# [To do]
Can you reproduce the data below word for word, from the first line to the last, with nothing changed?

-*-

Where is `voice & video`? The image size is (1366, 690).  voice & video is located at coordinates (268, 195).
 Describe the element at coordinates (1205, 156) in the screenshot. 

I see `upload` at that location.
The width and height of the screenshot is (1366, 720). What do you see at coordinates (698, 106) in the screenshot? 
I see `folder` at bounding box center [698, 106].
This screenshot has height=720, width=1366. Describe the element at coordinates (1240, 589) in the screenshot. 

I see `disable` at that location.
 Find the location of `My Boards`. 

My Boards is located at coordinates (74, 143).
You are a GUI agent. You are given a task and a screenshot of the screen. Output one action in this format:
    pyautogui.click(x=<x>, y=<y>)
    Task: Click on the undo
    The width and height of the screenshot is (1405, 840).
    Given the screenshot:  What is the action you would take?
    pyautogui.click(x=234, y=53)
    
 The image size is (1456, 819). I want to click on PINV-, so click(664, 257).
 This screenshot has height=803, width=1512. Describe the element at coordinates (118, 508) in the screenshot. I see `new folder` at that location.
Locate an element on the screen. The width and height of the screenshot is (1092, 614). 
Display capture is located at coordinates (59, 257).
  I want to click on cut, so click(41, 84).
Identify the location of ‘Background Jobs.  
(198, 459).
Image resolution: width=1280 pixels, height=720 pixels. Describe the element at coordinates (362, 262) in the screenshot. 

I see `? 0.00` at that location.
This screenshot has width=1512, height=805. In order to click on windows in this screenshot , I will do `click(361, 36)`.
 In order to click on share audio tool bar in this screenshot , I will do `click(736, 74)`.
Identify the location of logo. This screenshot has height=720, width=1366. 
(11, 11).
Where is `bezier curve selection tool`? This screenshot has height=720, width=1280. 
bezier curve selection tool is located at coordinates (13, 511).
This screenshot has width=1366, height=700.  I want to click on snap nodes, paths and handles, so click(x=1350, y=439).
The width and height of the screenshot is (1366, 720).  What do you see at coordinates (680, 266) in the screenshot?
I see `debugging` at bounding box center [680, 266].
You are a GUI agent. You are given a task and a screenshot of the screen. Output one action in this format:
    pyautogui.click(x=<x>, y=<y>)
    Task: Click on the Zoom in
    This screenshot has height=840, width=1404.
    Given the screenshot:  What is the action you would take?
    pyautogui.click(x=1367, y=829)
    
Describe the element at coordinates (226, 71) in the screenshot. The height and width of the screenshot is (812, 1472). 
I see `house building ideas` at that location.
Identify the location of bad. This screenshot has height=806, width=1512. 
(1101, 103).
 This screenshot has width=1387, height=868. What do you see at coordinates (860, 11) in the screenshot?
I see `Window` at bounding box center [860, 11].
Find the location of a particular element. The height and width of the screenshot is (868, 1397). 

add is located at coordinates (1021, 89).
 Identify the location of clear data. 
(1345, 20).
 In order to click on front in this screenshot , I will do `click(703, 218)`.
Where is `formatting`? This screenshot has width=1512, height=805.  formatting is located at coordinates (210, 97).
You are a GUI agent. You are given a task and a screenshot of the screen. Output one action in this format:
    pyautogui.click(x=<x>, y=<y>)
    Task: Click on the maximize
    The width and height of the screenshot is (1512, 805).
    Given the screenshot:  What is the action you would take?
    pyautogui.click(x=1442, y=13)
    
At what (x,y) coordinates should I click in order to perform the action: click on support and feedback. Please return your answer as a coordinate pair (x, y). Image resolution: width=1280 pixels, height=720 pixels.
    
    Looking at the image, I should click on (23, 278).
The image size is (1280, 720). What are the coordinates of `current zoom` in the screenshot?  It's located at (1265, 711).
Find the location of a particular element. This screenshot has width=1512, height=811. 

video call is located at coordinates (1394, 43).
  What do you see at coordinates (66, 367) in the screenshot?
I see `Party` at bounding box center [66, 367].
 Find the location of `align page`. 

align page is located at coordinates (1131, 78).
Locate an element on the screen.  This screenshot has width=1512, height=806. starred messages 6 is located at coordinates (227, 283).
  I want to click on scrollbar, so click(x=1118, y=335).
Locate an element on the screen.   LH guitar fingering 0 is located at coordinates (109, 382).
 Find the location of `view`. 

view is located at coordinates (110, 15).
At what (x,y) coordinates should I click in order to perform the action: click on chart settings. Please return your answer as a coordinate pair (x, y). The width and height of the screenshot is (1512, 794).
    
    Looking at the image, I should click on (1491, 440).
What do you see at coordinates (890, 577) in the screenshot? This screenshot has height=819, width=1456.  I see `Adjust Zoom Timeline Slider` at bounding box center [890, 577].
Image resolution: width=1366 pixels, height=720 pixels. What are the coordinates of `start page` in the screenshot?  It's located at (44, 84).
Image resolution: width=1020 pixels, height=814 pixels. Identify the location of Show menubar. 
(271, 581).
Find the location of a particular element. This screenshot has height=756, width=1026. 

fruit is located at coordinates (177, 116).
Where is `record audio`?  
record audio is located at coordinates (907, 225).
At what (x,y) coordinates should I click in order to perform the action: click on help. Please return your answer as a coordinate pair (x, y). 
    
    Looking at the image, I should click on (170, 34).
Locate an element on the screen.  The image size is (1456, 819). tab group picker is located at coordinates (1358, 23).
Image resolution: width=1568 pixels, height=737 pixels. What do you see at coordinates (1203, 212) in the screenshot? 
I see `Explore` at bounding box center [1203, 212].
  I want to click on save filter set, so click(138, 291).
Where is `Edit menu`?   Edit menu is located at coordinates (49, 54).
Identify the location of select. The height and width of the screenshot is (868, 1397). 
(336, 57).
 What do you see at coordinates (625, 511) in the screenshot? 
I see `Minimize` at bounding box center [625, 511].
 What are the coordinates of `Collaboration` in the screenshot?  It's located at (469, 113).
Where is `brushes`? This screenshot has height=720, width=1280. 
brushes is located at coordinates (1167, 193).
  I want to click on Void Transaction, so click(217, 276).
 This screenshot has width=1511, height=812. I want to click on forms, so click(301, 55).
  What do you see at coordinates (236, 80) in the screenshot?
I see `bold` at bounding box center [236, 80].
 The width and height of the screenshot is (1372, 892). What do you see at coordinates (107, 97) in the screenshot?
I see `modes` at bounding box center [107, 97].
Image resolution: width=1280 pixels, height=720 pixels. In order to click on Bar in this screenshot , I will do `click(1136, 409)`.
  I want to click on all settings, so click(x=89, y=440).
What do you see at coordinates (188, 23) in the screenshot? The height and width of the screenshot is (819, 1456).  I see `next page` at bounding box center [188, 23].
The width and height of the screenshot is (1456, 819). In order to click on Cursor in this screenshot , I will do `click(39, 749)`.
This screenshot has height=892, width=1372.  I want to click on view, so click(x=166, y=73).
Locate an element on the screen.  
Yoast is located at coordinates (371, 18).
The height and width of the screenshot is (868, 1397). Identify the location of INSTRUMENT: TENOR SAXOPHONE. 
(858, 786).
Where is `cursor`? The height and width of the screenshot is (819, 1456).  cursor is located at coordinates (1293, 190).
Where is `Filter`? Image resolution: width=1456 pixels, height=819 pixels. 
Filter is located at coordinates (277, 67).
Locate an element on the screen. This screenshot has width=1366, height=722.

-*-

# [Solution to this task]
Where is `voice & video`? The image size is (1366, 690).  voice & video is located at coordinates (268, 195).
 Describe the element at coordinates (1205, 156) in the screenshot. 

I see `upload` at that location.
The width and height of the screenshot is (1366, 720). What do you see at coordinates (698, 106) in the screenshot? 
I see `folder` at bounding box center [698, 106].
This screenshot has height=720, width=1366. Describe the element at coordinates (1240, 589) in the screenshot. 

I see `disable` at that location.
 Find the location of `My Boards`. 

My Boards is located at coordinates (74, 143).
You are a GUI agent. You are given a task and a screenshot of the screen. Output one action in this format:
    pyautogui.click(x=<x>, y=<y>)
    Task: Click on the undo
    The width and height of the screenshot is (1405, 840).
    Given the screenshot:  What is the action you would take?
    pyautogui.click(x=234, y=53)
    
 The image size is (1456, 819). I want to click on PINV-, so click(664, 257).
 This screenshot has height=803, width=1512. Describe the element at coordinates (118, 508) in the screenshot. I see `new folder` at that location.
Locate an element on the screen. The width and height of the screenshot is (1092, 614). 
Display capture is located at coordinates (59, 257).
  I want to click on cut, so click(41, 84).
Identify the location of ‘Background Jobs.  
(198, 459).
Image resolution: width=1280 pixels, height=720 pixels. Describe the element at coordinates (362, 262) in the screenshot. 

I see `? 0.00` at that location.
This screenshot has width=1512, height=805. In order to click on windows in this screenshot , I will do `click(361, 36)`.
 In order to click on share audio tool bar in this screenshot , I will do `click(736, 74)`.
Identify the location of logo. This screenshot has height=720, width=1366. 
(11, 11).
Where is `bezier curve selection tool`? This screenshot has height=720, width=1280. 
bezier curve selection tool is located at coordinates (13, 511).
This screenshot has width=1366, height=700.  I want to click on snap nodes, paths and handles, so click(x=1350, y=439).
The width and height of the screenshot is (1366, 720).  What do you see at coordinates (680, 266) in the screenshot?
I see `debugging` at bounding box center [680, 266].
You are a GUI agent. You are given a task and a screenshot of the screen. Output one action in this format:
    pyautogui.click(x=<x>, y=<y>)
    Task: Click on the Zoom in
    This screenshot has height=840, width=1404.
    Given the screenshot:  What is the action you would take?
    pyautogui.click(x=1367, y=829)
    
Describe the element at coordinates (226, 71) in the screenshot. The height and width of the screenshot is (812, 1472). 
I see `house building ideas` at that location.
Identify the location of bad. This screenshot has height=806, width=1512. 
(1101, 103).
 This screenshot has width=1387, height=868. What do you see at coordinates (860, 11) in the screenshot?
I see `Window` at bounding box center [860, 11].
Find the location of a particular element. The height and width of the screenshot is (868, 1397). 

add is located at coordinates (1021, 89).
 Identify the location of clear data. 
(1345, 20).
 In order to click on front in this screenshot , I will do `click(703, 218)`.
Where is `formatting`? This screenshot has width=1512, height=805.  formatting is located at coordinates (210, 97).
You are a GUI agent. You are given a task and a screenshot of the screen. Output one action in this format:
    pyautogui.click(x=<x>, y=<y>)
    Task: Click on the maximize
    The width and height of the screenshot is (1512, 805).
    Given the screenshot:  What is the action you would take?
    pyautogui.click(x=1442, y=13)
    
At what (x,y) coordinates should I click in order to perform the action: click on support and feedback. Please return your answer as a coordinate pair (x, y). Image resolution: width=1280 pixels, height=720 pixels.
    
    Looking at the image, I should click on (23, 278).
The image size is (1280, 720). What are the coordinates of `current zoom` in the screenshot?  It's located at (1265, 711).
Find the location of a particular element. This screenshot has width=1512, height=811. 

video call is located at coordinates (1394, 43).
  What do you see at coordinates (66, 367) in the screenshot?
I see `Party` at bounding box center [66, 367].
 Find the location of `align page`. 

align page is located at coordinates (1131, 78).
Locate an element on the screen.  This screenshot has width=1512, height=806. starred messages 6 is located at coordinates (227, 283).
  I want to click on scrollbar, so click(x=1118, y=335).
Locate an element on the screen.   LH guitar fingering 0 is located at coordinates (109, 382).
 Find the location of `view`. 

view is located at coordinates (110, 15).
At what (x,y) coordinates should I click in order to perform the action: click on chart settings. Please return your answer as a coordinate pair (x, y). The width and height of the screenshot is (1512, 794).
    
    Looking at the image, I should click on (1491, 440).
What do you see at coordinates (890, 577) in the screenshot? This screenshot has height=819, width=1456.  I see `Adjust Zoom Timeline Slider` at bounding box center [890, 577].
Image resolution: width=1366 pixels, height=720 pixels. What are the coordinates of `start page` in the screenshot?  It's located at (44, 84).
Image resolution: width=1020 pixels, height=814 pixels. Identify the location of Show menubar. 
(271, 581).
Find the location of a particular element. This screenshot has height=756, width=1026. 

fruit is located at coordinates (177, 116).
Where is `record audio`?  
record audio is located at coordinates (907, 225).
At what (x,y) coordinates should I click in order to perform the action: click on help. Please return your answer as a coordinate pair (x, y). 
    
    Looking at the image, I should click on (170, 34).
Locate an element on the screen.  The image size is (1456, 819). tab group picker is located at coordinates (1358, 23).
Image resolution: width=1568 pixels, height=737 pixels. What do you see at coordinates (1203, 212) in the screenshot? 
I see `Explore` at bounding box center [1203, 212].
  I want to click on save filter set, so click(138, 291).
Where is `Edit menu`?   Edit menu is located at coordinates (49, 54).
Identify the location of select. The height and width of the screenshot is (868, 1397). 
(336, 57).
 What do you see at coordinates (625, 511) in the screenshot? 
I see `Minimize` at bounding box center [625, 511].
 What are the coordinates of `Collaboration` in the screenshot?  It's located at (469, 113).
Where is `brushes`? This screenshot has height=720, width=1280. 
brushes is located at coordinates (1167, 193).
  I want to click on Void Transaction, so click(217, 276).
 This screenshot has width=1511, height=812. I want to click on forms, so click(301, 55).
  What do you see at coordinates (236, 80) in the screenshot?
I see `bold` at bounding box center [236, 80].
 The width and height of the screenshot is (1372, 892). What do you see at coordinates (107, 97) in the screenshot?
I see `modes` at bounding box center [107, 97].
Image resolution: width=1280 pixels, height=720 pixels. In order to click on Bar in this screenshot , I will do `click(1136, 409)`.
  I want to click on all settings, so click(x=89, y=440).
What do you see at coordinates (188, 23) in the screenshot? The height and width of the screenshot is (819, 1456).  I see `next page` at bounding box center [188, 23].
The width and height of the screenshot is (1456, 819). In order to click on Cursor in this screenshot , I will do `click(39, 749)`.
This screenshot has height=892, width=1372.  I want to click on view, so click(x=166, y=73).
Locate an element on the screen.  
Yoast is located at coordinates (371, 18).
The height and width of the screenshot is (868, 1397). Identify the location of INSTRUMENT: TENOR SAXOPHONE. 
(858, 786).
Where is `cursor`? The height and width of the screenshot is (819, 1456).  cursor is located at coordinates (1293, 190).
Where is `Filter`? Image resolution: width=1456 pixels, height=819 pixels. 
Filter is located at coordinates (277, 67).
Locate an element on the screen. This screenshot has width=1366, height=722.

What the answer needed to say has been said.